In the U.S., all communities are not created equal. The legacies of redlining and other racist policies are still powerful forces in cities across the country.
Dr. Robert Bullard, the Distinguished Professor of Urban Planning and Environmental Policy at Texas State University, has spent his career researching and chronicling environmental injustice, penning 18 books along the way. On day two of AIA’s 2021 Conference on Architecture, he shared his perspective on how architects can address some of the most urgent environmental equity issues of our time.
“ZIP code is still the most potent predictor of an individual’s health and well-being,” Bullard told a virtual audience during a day filled with sessions focused on sustainable practice. Bullard’s session, which put him in conversation with Kimberly Dowdell, AIA, the 2019-2020 president of the National Organization of Minority Architects, aimed to help architects meaningfully contribute to the reduction of environmental, health, economic and racial disparities.
One striking example of these disparities are the rates of asthma in nonwhite communities in the U.S. Black Americans are nearly 1.5 times more likely to have asthma compared to white Americans, and in 2019, non-Hispanic Black children had a death rate due to asthma that was eight times that of non-Hispanic white children. Factors like poor air quality, as well as exposure to pollution, more generally contribute to worse health outcomes for nonwhite Americans. “My job is to connect the dots,” Bullard said, citing his work on books such as “The Wrong Complexion for Protection: How the Government Response to Disaster Endangers African American Communities.” Additionally, African Americans and Latinx people breathe in far more deadly air pollution than they are responsible for making 56% for African Americans and 63% for Latinx people.
“Race, place, and equity—all these things are interconnected.”
Congress passed the Fair Housing Act of 1968 to fight the practice of redlining, or putting services (financial or otherwise) out of reach for residents of certain areas based on race or ethnicity, but communities of color still feel the effects of redlining today. As Bullard pointed out, most of the middle-class wealth in this country is embedded in housing and home ownership, and redlining and racism stole much of that transformative wealth from past generations of minority Americans. Areas that were redlined also disproportionately suffer from negative environmental impacts — demonstrated by the fact that many of them also closely map to flood plains.
In addition, the disproportionate effects of natural disasters on communities of color are widening the racial wealth gap.

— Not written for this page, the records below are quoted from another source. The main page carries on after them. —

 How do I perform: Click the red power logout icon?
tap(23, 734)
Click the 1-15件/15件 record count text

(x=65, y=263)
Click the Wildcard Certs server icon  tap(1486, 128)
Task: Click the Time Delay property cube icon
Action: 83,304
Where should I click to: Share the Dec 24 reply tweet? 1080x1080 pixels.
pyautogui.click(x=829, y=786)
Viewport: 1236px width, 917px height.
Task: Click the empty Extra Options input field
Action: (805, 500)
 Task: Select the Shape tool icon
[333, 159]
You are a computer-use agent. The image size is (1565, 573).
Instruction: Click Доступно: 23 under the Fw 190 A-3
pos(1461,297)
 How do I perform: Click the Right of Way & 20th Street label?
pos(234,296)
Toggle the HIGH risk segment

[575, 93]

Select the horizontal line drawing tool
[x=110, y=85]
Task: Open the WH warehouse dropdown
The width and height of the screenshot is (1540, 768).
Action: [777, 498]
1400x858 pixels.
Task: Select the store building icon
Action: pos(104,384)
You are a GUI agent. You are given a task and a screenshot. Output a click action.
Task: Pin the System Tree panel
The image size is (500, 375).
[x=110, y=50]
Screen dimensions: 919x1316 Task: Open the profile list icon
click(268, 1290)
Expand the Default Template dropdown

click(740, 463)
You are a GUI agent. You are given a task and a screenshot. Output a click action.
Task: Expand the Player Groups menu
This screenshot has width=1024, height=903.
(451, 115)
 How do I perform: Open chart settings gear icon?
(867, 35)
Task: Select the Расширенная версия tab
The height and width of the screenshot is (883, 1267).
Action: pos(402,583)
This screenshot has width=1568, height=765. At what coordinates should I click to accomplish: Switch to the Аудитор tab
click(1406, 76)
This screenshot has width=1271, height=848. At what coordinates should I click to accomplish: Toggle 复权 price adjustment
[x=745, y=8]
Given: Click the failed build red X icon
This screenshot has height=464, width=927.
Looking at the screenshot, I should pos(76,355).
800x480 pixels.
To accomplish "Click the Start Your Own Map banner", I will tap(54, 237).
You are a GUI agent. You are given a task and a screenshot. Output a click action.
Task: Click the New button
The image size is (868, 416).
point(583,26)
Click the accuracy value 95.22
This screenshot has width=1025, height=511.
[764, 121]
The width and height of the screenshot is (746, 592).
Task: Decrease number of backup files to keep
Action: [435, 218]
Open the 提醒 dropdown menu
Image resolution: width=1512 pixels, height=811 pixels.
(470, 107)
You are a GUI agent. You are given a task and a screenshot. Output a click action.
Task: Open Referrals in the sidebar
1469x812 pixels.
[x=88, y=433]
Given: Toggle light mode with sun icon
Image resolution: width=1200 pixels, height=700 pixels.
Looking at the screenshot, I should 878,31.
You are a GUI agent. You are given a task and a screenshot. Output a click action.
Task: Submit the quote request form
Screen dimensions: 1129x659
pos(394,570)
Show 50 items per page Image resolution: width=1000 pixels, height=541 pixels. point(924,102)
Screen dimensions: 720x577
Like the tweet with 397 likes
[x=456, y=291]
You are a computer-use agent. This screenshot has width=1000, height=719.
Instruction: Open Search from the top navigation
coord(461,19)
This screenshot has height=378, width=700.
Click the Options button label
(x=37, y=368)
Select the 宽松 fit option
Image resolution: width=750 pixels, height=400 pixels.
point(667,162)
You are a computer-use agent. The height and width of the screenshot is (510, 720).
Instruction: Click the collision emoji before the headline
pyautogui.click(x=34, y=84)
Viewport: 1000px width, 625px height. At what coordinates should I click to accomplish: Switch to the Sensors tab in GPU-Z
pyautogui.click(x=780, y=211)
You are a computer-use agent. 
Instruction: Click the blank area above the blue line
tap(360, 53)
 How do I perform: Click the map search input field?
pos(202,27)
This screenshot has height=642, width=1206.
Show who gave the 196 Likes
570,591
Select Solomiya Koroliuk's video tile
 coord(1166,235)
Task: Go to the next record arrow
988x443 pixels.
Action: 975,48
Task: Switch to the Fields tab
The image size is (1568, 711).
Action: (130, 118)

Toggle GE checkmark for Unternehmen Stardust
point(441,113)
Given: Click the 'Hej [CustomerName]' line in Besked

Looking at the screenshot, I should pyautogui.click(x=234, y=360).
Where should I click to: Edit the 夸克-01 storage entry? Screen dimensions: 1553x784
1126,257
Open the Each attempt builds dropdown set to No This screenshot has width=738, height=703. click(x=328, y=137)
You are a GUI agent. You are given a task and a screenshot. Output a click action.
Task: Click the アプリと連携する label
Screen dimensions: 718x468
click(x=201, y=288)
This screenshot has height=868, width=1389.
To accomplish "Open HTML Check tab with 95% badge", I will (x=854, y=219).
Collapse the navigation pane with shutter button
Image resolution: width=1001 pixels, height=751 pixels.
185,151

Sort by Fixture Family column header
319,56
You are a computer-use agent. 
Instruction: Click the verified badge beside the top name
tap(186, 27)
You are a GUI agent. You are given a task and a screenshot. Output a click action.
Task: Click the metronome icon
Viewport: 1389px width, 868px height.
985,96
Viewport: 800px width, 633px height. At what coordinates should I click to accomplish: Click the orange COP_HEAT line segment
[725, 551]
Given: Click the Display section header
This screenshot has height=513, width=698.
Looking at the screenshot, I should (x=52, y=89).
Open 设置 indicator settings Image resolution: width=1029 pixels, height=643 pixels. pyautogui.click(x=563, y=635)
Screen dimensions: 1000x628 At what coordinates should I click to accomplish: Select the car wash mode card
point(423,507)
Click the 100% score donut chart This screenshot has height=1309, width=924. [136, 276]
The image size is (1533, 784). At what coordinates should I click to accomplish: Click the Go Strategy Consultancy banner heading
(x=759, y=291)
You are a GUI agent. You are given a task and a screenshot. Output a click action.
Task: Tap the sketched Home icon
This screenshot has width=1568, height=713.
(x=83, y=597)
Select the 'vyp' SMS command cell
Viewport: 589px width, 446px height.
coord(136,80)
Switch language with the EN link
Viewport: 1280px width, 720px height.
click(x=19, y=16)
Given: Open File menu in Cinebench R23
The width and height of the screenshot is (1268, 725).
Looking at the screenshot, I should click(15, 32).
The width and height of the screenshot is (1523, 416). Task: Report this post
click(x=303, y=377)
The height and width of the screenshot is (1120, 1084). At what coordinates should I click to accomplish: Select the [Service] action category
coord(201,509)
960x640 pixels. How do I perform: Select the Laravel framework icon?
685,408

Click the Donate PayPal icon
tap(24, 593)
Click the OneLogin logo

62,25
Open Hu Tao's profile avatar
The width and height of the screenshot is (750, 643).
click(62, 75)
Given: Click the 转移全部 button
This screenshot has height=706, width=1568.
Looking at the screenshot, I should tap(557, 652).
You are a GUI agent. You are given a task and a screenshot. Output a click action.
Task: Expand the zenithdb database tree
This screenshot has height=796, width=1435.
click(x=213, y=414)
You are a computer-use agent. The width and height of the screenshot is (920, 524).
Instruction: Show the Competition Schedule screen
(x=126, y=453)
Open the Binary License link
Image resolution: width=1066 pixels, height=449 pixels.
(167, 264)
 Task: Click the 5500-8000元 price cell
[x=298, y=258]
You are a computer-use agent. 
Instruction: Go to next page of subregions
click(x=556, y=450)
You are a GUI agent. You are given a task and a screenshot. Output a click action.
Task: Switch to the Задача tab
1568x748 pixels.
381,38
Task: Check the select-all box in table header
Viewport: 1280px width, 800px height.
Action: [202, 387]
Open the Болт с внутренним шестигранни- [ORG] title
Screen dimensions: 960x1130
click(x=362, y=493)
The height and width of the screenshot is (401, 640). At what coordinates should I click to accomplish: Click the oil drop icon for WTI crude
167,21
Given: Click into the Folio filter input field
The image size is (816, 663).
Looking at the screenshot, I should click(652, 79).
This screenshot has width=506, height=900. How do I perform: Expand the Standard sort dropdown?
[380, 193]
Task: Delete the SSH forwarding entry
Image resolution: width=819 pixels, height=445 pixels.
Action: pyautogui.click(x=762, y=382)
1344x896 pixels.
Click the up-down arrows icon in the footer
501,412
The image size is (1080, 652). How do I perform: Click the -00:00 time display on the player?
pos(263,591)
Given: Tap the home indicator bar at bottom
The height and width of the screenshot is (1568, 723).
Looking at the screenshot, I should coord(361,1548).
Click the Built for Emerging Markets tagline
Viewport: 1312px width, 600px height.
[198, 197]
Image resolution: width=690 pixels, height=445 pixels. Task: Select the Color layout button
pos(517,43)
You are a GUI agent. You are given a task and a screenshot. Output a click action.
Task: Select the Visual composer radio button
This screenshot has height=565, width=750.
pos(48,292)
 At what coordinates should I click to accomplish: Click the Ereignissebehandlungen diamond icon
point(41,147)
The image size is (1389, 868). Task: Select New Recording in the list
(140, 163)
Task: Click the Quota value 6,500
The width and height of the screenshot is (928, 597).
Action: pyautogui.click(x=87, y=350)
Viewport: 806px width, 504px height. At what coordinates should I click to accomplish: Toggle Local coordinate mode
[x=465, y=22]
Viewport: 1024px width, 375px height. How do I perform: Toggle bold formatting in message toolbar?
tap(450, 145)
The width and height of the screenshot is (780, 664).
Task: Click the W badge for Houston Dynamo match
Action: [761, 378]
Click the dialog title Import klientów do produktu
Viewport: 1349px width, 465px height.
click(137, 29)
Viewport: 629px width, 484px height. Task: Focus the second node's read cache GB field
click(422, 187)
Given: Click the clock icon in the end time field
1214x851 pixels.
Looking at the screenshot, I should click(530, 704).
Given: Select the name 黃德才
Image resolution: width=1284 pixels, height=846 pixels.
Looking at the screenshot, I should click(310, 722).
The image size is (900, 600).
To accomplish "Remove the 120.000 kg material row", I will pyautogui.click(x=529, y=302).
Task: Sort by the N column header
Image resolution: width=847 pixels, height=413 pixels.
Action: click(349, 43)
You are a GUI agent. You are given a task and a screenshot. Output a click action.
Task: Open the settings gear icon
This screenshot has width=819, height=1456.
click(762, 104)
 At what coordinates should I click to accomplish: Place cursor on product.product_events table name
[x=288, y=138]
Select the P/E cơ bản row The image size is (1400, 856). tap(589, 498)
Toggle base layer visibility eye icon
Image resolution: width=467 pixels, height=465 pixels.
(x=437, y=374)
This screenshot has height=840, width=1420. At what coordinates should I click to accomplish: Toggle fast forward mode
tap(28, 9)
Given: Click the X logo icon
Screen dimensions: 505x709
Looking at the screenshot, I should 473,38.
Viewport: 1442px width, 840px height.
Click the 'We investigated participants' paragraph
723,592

Bullard cited a 2018 study from Rice University and the University of Pittsburgh that found that damage caused by natural disasters and recovery efforts launched in their aftermaths have increased wealth inequality between races in the United States. FEMA aid is not equitably distributed across communities, and this is particularly true when it comes to infrastructure redevelopment, which impacts residents’ property appreciation and the viability of businesses. “It used to be a footnote and now it’s a headline,” Bullard said, encouraging architects to “expand your discipline’s contribution to justice.” And impacts of extreme weather events on communities that have historically been discriminated against are only going to grow worse as the impacts of climate change grow more severe.
Being aware of these unjust phenomena is a starting point, but a lot of work remains.
Breaking down silos
It’s well-documented that the U.S. has a long history of city planners not consulting or interacting with the communities for whom they are planning. It’s essential that planners — and architects — tap into the wealth of knowledge in communities when aiding them in planning for their own future. “Communities need to be consulted and given parity,” Bullard said. It’s important that architects and planners not “parachute in knowing everything” but rather take cues from people with intimate knowledge of their own neighborhoods and living places.
The health inequities in many underserved communities can also provide architects with opportunities to address them. “What are some things that we can do to respond to [health inequity] in a systemic way?” Dowdell asked Bullard, pointing out the stark differences in life expectancy between neighborhoods in northern Chicago, the city where she lives, and the South Side — a gap of about 30 years.
“Grocery stores, parks, green space, access to health care — we have to dissect those social determinants and eliminate those factors that feed into those disparities,” Bullard said. Studies have shown that exposure to green spaces, not to mention their cleaner air, has had positive overall impacts on health.
“This is not rocket science; it’s more political science,” he said. “We need to address those built environment disparities that generate those outcomes.”
“We need to invest in opportunity and invest in infrastructure that says that all communities matter,” he continued. “We cannot allow black and brown communities to have asthma rates that are so dismal,” along with a host of other interconnected conditions that impact health and wellness.
“It has to make you angry,” he said. “The time right now is the do-something time. It’s about bringing together the right kinds of discipline, the right kinds of commitment. It’s not just money; it’s also people.”
“The racism of 100 years ago should not be the racism that is brought into the future.”